Bonnie Nardi - Interests

Interests

Her interests are in the areas of Human-Computer Interaction, Computer supported cooperative work, more specifically in activity theory, computer-mediated communication, and interaction design. Prof. Nardi has researched CSCW applications and blogging, and has more recently pioneered the study of World of Warcraft in HCI. She has studied the use of technology in offices, hospitals, schools, libraries and laboratories.

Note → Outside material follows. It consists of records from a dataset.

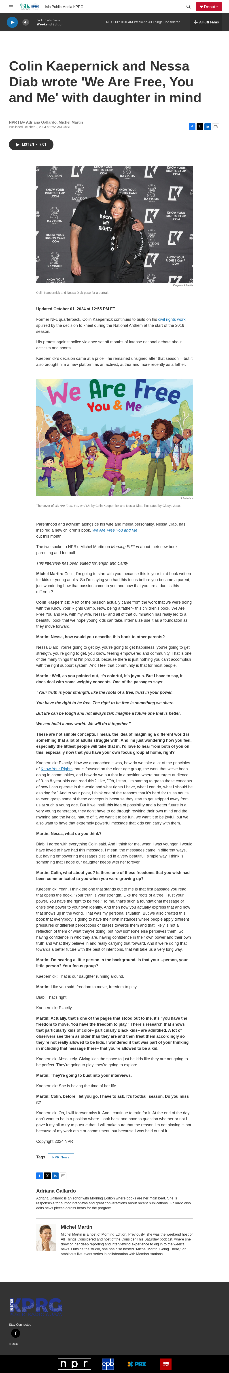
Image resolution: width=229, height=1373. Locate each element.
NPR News (60, 1157)
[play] (12, 22)
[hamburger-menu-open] (11, 6)
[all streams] (206, 22)
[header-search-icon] (188, 7)
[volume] (26, 22)
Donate (211, 6)
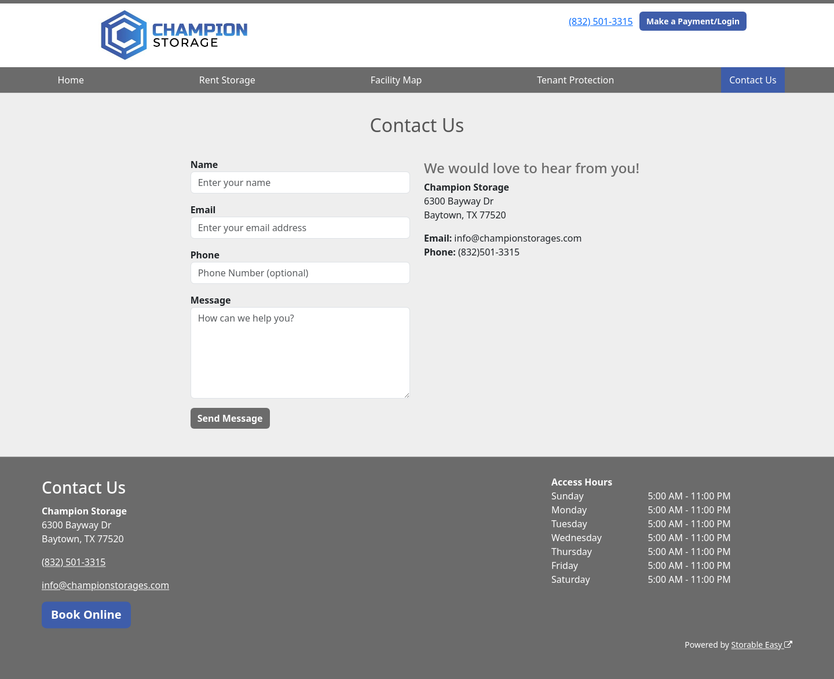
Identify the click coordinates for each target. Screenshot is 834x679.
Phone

She is widely known among librarians - especially research, reference and digital librarians - for Chapter 7 of Information Ecologies, which focused on librarians as keystone species in information ecologies. Nardi's book inspired the title of a UK conference Information Ecologies: the impact of new information 'species' hosted, inter alia, by the UK Office of Library Networking, now known by its acronym UKOLN, and led to a keynote address by Nardi at a 1998 Library of Congress Institute on Reference Service in a Digital Age. She had written Information Ecologies while a researcher at ATT Labs Research.

Nardi's self-described theoretical orientation is "activity theory", a philosophical framework developed by the Russian psychologists Vygotsky, Luria, Leont'ev, and their students. "My interests are user interface design, collaborative work, computer-mediated communication, and theoretical approaches to technology design and evaluation." She is currently conducting an ethnographic study of World of Warcraft.